***** Exercise materials *****

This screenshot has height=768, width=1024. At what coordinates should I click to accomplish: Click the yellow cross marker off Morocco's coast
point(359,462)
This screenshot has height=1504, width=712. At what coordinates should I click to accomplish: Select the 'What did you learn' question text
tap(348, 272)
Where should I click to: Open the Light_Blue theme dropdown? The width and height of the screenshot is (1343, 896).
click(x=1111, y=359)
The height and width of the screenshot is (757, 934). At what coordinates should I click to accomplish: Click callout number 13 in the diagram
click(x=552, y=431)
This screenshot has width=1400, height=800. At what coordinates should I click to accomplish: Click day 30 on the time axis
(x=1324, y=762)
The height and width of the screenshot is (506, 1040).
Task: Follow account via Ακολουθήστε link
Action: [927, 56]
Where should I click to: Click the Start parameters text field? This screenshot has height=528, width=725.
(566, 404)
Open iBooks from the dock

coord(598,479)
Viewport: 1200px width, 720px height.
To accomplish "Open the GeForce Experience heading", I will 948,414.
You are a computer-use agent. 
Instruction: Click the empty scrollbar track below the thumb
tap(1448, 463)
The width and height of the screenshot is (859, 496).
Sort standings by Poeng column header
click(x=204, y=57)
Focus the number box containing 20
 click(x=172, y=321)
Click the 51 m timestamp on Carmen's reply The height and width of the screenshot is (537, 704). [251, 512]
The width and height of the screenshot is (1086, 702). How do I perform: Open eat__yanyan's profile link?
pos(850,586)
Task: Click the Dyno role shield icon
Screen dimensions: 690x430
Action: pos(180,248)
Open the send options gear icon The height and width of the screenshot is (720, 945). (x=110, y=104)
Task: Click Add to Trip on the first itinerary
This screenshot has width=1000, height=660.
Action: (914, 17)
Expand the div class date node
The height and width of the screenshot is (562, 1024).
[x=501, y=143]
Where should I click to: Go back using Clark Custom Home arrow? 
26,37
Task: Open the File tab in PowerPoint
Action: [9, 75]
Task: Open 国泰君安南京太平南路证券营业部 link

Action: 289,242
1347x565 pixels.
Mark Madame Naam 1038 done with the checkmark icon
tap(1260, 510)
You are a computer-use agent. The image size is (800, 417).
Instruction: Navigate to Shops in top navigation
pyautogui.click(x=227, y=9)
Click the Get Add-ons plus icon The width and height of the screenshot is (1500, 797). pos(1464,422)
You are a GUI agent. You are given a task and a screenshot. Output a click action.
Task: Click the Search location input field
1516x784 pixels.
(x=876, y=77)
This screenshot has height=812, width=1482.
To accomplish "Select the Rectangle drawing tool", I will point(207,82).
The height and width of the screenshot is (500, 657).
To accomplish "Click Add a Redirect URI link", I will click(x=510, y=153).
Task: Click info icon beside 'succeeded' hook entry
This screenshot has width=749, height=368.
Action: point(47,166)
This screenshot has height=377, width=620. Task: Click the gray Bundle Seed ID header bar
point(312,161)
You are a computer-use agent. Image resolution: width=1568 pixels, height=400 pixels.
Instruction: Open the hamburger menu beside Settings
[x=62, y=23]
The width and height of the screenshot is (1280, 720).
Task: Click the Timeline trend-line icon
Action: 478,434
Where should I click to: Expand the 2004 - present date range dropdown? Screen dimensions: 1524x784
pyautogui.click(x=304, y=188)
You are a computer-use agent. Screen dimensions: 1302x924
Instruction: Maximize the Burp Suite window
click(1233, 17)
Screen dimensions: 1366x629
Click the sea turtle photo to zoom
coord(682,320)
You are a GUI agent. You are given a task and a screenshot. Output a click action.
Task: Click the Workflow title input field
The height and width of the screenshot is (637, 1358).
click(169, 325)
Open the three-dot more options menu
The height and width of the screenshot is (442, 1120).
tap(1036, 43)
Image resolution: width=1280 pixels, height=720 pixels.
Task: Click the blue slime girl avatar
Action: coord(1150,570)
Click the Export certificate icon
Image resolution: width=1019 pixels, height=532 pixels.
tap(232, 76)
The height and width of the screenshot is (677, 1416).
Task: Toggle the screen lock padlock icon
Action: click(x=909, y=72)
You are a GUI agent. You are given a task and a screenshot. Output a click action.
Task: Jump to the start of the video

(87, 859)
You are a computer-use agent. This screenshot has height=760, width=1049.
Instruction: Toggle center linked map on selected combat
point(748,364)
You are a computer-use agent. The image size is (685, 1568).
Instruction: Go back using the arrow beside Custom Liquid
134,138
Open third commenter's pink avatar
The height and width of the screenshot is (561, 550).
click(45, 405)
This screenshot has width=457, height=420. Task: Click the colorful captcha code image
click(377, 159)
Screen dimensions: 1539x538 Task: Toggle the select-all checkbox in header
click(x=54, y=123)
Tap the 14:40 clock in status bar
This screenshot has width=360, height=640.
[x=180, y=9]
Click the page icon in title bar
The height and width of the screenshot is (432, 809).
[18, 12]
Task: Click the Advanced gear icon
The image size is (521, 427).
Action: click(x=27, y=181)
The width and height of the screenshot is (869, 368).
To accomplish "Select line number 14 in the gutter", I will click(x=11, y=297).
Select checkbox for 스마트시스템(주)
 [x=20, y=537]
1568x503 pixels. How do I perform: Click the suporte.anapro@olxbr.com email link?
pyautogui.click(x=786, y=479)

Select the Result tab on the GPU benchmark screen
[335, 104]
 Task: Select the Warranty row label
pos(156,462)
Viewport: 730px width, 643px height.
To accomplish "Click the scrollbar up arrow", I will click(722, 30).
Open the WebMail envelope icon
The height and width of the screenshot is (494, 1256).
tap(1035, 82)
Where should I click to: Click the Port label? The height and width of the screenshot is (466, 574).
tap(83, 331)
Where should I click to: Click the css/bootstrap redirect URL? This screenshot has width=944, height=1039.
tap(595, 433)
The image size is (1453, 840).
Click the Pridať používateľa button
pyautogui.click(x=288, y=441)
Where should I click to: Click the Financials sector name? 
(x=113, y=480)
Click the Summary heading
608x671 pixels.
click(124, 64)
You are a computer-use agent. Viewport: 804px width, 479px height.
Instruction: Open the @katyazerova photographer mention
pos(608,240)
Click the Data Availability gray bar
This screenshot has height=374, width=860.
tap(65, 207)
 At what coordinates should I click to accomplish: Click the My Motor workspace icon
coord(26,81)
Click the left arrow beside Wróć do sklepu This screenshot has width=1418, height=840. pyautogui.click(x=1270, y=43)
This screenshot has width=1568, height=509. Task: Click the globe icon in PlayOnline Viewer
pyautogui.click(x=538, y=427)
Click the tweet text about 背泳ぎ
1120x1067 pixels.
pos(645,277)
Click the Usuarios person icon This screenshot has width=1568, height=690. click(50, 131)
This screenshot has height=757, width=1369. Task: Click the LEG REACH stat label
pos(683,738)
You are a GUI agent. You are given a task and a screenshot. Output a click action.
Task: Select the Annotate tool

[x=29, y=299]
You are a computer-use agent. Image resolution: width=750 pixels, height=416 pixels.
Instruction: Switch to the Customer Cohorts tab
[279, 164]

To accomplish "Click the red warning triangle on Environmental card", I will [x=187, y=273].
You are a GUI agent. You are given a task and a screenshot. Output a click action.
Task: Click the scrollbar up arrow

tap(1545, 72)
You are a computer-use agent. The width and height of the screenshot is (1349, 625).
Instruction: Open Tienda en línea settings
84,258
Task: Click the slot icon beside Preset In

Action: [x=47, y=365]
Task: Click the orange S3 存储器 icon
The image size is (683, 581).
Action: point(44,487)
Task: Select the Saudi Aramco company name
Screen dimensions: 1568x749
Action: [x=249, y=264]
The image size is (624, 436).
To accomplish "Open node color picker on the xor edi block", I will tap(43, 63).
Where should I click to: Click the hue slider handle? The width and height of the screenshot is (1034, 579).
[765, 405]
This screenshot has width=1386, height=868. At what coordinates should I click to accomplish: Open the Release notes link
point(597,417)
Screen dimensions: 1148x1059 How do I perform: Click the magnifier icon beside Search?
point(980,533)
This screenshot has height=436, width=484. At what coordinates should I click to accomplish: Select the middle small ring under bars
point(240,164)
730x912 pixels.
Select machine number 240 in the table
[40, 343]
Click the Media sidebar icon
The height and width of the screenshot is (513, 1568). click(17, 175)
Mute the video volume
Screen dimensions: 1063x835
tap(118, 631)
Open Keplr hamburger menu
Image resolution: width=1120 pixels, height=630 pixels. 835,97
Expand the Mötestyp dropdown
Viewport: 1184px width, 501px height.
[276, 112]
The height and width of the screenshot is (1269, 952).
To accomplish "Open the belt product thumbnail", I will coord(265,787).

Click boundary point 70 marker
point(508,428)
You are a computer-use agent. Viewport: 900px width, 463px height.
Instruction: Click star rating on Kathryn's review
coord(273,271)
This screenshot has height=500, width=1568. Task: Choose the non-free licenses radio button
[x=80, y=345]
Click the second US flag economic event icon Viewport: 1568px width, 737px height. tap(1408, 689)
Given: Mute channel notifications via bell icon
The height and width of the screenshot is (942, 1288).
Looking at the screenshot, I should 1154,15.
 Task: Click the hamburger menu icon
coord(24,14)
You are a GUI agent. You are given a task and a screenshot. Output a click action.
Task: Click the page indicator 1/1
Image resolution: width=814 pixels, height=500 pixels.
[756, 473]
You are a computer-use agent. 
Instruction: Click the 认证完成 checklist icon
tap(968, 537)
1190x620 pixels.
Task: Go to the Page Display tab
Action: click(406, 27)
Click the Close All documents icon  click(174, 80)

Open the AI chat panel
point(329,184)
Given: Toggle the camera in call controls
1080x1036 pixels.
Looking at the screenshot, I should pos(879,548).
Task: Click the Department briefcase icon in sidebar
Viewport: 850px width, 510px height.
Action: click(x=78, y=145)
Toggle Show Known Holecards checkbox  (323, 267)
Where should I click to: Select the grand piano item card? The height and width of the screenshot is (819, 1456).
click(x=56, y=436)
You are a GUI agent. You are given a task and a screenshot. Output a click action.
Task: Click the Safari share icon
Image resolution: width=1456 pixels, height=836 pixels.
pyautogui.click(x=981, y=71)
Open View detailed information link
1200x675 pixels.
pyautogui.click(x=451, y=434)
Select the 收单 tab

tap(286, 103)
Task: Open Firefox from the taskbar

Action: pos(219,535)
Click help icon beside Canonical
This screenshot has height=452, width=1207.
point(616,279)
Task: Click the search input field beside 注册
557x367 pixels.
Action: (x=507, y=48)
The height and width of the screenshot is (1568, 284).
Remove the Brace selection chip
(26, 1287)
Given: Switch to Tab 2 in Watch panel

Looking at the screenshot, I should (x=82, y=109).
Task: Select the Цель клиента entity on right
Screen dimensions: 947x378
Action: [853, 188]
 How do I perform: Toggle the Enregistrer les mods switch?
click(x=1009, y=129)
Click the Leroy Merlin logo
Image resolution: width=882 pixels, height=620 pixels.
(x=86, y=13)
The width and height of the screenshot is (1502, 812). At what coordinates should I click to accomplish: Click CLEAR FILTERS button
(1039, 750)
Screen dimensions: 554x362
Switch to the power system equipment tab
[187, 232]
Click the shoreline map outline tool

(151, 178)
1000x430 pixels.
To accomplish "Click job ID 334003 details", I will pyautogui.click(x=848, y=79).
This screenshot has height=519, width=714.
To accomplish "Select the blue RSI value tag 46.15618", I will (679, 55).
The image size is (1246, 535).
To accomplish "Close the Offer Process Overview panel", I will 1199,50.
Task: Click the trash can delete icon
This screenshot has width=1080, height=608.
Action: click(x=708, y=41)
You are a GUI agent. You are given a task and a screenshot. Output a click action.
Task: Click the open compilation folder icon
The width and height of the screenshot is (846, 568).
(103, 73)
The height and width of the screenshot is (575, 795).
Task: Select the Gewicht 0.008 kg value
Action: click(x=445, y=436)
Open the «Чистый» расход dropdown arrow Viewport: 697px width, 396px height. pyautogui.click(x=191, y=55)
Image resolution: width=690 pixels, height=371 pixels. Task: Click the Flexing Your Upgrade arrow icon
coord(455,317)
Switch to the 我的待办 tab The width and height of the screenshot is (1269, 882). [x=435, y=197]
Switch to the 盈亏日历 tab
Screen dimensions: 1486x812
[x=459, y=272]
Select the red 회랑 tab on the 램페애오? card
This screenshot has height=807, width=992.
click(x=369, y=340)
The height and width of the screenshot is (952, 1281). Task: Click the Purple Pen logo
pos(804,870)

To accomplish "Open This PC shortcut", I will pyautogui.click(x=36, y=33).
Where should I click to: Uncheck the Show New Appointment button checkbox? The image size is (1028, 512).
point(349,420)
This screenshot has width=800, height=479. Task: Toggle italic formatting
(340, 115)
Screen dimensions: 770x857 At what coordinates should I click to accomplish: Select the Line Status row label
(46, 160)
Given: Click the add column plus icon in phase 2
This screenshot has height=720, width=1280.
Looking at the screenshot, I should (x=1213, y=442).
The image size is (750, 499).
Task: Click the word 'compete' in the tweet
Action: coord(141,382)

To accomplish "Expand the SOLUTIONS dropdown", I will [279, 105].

*****

** Exercise requirements **
Among the records above, find each line holding the string "gear" and pull it out.

** Task solution **
Open the send options gear icon The height and width of the screenshot is (720, 945). (x=110, y=104)
Task: Click the Advanced gear icon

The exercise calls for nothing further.